# Task goal
Please copy out the entries below exactly, beginning with the line that contains "Parish Committees (134, 215)" and ending with the line that contains "Все категории ▼ (255, 137)", and include nothing outside that span.

(Dataset entries)
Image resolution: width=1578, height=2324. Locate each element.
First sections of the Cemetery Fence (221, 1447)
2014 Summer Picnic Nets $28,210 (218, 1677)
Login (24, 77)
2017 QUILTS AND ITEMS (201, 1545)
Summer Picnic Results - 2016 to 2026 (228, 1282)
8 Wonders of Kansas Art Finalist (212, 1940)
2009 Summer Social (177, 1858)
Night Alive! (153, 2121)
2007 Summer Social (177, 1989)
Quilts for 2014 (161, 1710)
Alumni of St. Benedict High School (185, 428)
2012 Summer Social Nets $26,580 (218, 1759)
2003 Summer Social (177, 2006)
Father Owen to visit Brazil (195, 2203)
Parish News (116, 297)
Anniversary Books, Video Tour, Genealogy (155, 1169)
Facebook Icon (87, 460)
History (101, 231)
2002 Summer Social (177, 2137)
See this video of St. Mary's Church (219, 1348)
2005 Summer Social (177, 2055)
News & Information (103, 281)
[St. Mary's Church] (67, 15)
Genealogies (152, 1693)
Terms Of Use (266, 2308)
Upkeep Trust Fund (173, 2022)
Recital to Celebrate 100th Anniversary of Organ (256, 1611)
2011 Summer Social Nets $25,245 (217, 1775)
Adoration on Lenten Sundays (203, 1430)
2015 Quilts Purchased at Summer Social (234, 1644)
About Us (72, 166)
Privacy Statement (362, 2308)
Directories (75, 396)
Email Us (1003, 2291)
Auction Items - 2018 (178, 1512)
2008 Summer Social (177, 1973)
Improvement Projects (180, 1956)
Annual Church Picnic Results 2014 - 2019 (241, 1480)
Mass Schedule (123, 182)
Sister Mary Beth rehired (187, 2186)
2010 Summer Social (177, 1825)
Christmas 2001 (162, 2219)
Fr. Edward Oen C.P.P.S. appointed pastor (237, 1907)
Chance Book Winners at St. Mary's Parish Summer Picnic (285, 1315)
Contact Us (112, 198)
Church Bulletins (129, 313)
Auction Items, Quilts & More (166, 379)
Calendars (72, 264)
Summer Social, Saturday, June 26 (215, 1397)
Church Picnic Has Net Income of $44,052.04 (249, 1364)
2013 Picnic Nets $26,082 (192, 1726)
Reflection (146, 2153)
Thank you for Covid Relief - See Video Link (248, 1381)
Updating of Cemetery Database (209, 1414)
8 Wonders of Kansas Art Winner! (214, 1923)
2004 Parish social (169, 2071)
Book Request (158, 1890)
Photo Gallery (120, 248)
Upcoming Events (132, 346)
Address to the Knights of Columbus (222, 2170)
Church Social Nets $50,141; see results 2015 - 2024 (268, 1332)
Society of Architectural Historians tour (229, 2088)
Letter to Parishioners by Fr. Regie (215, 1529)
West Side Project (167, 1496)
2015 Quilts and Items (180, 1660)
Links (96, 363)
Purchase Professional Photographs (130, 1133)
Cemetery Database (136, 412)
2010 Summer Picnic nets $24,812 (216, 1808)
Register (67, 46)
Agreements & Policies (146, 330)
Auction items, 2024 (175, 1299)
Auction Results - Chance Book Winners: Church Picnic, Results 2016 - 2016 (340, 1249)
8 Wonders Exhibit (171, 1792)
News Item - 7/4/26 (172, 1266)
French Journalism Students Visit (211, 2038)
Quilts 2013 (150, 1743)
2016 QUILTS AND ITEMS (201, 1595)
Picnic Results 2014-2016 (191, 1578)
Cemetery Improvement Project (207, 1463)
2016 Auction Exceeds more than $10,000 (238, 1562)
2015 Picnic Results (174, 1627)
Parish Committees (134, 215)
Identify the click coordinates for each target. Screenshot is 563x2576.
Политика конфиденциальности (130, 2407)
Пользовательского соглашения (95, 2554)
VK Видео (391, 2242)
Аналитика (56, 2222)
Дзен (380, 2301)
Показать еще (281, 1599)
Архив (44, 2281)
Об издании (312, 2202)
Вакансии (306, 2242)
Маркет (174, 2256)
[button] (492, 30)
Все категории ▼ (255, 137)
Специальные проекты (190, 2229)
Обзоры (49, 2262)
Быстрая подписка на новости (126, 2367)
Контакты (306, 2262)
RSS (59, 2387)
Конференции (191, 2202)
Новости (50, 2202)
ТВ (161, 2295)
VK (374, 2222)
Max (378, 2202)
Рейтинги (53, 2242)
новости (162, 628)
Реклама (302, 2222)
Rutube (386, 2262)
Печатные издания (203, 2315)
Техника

# Exercise result
Parish Committees (134, 215)
Identify the click coordinates for each target. Screenshot is 563x2576.
Политика конфиденциальности (130, 2407)
Пользовательского соглашения (95, 2554)
VK Видео (391, 2242)
Аналитика (56, 2222)
Дзен (380, 2301)
Показать еще (281, 1599)
Архив (44, 2281)
Об издании (312, 2202)
Вакансии (306, 2242)
Маркет (174, 2256)
[button] (492, 30)
Все категории ▼ (255, 137)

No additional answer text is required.